+++ Record set +++

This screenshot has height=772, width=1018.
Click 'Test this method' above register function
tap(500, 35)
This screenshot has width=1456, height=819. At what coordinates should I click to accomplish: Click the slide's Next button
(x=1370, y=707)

+++

**Given request:** Present the lines of the records above as a Markdown table with two columns, Row for the row number and Line for the line itself, and leave out any blank lines.

**Full response:**
| Row | Line |
|---|---|
| 1 | This screenshot has height=772, width=1018. |
| 2 | Click 'Test this method' above register function |
| 3 | tap(500, 35) |
| 4 | This screenshot has width=1456, height=819. At what coordinates should I click to accomplish: Click the slide's Next button |
| 5 | (x=1370, y=707) |